Significance. If the empirical results are robust, AgentSpec provides a practical, interpretable, and modular alternative to model-based safeguards for LLM agent safety. Its cross-domain applicability and support for both manual and automated rule generation could address key gaps in robustness and adaptability, with the lightweight enforcement making it suitable for real-time use.
major comments (3)
- [Abstract] Abstract: The headline claims of eliminating all hazardous actions in embodied agents and 100% AV compliance are based on finite test suites, but no coverage argument, mutation analysis, or adversarial test set is provided to demonstrate that the predicate/trigger combinations exhaustively intercept all unsafe trajectories in the respective action spaces. If an agent produces an action outside the enumerated triggers, enforcement is bypassed.
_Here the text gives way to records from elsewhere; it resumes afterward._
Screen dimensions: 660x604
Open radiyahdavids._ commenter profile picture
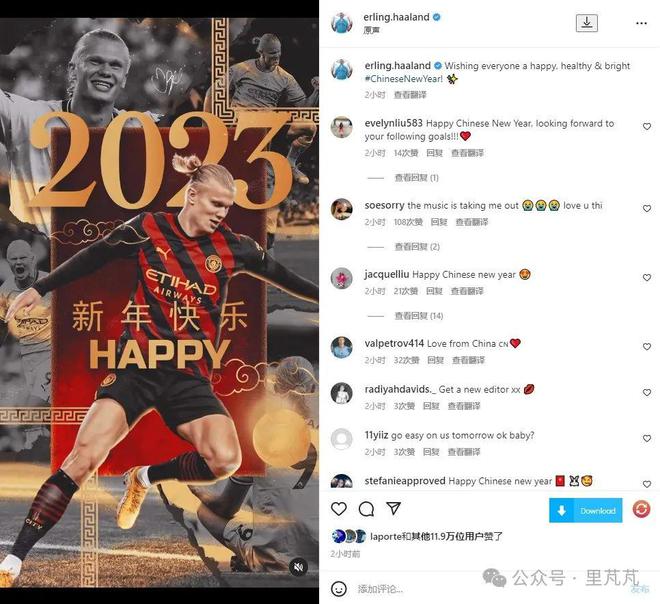(341, 393)
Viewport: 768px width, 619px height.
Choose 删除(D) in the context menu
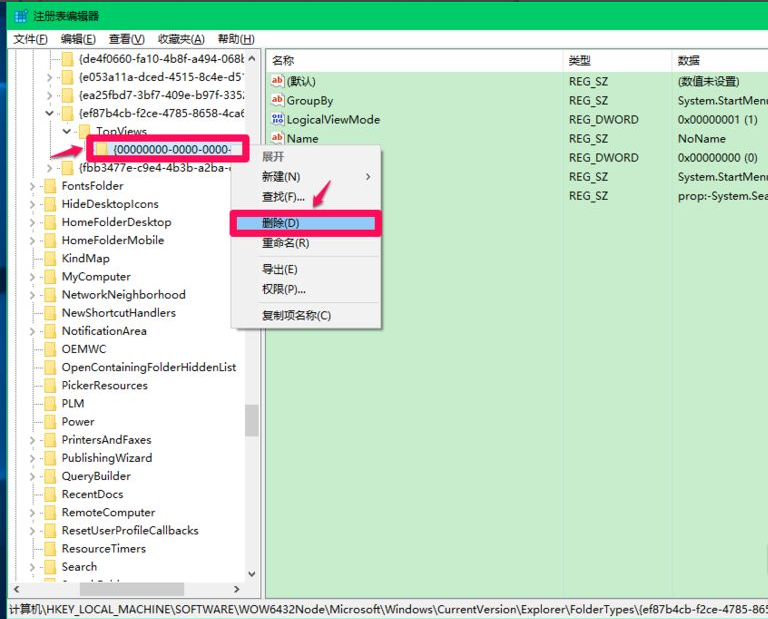[x=281, y=223]
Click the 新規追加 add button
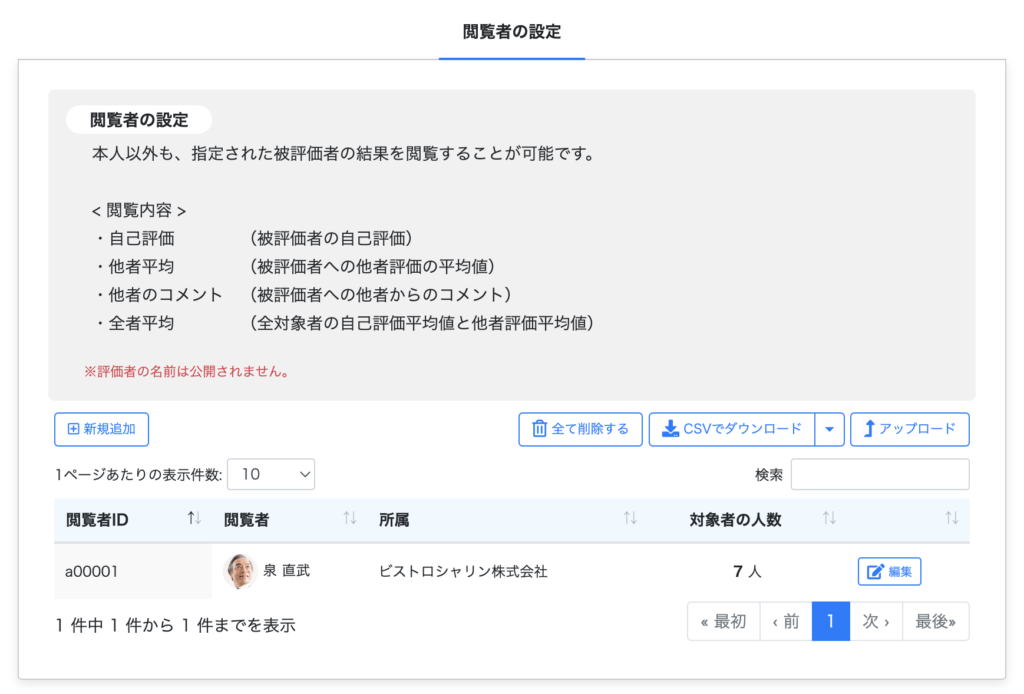1024x694 pixels. pos(101,429)
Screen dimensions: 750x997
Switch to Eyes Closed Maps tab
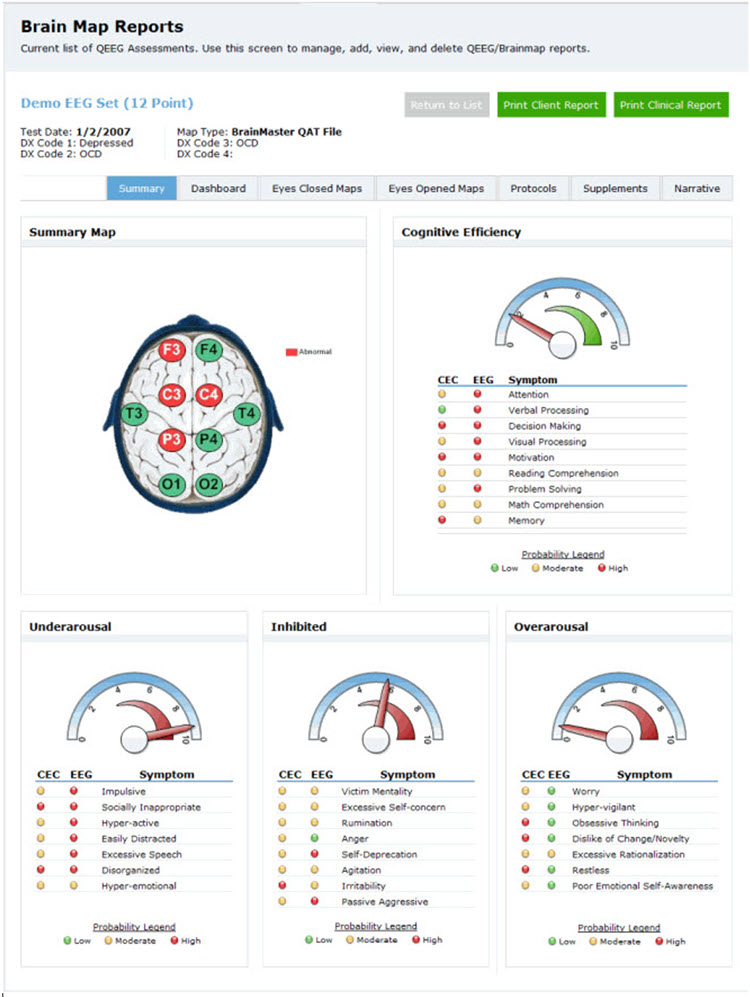click(x=317, y=188)
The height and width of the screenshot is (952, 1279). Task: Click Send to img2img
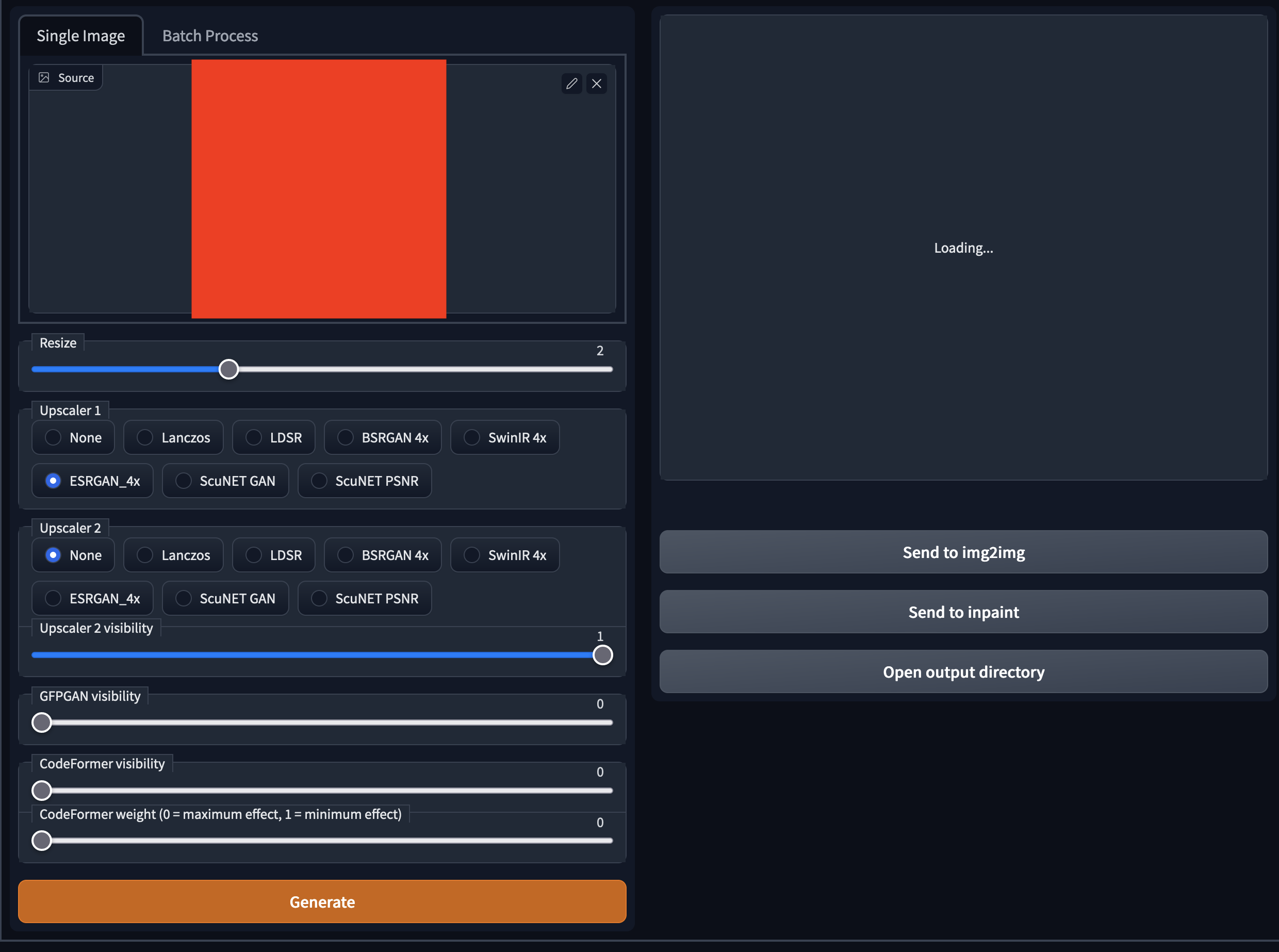963,551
- [Abstract] Abstract: The reported success rates lack supporting experimental details such as number of trials, baselines, error bars, statistical significance, or discussion of potential confounds and post-hoc selection, making it difficult to assess whether the data fully supports the claims of over 90% prevention in code agents and perfect enforcement in the other domains.
- [Abstract] Abstract: LLM-generated rules achieve only 70.96% recall on embodied agents and succeed in 5/8 AV scenarios, which undercuts the practicality of the automated generation approach relative to the manual-rule results presented as perfect on the evaluated cases; the paper does not address how users would ensure comprehensive rule coverage in practice.
minor comments (1)
- [Abstract] The abstract would benefit from explicitly distinguishing performance metrics between manually authored rules and LLM-generated rules in the main claims rather than separating them.
Simulated Author's Rebuttal
We thank the referee for the constructive feedback. We address each major comment point-by-point below, with revisions made to clarify limitations and strengthen the presentation of results.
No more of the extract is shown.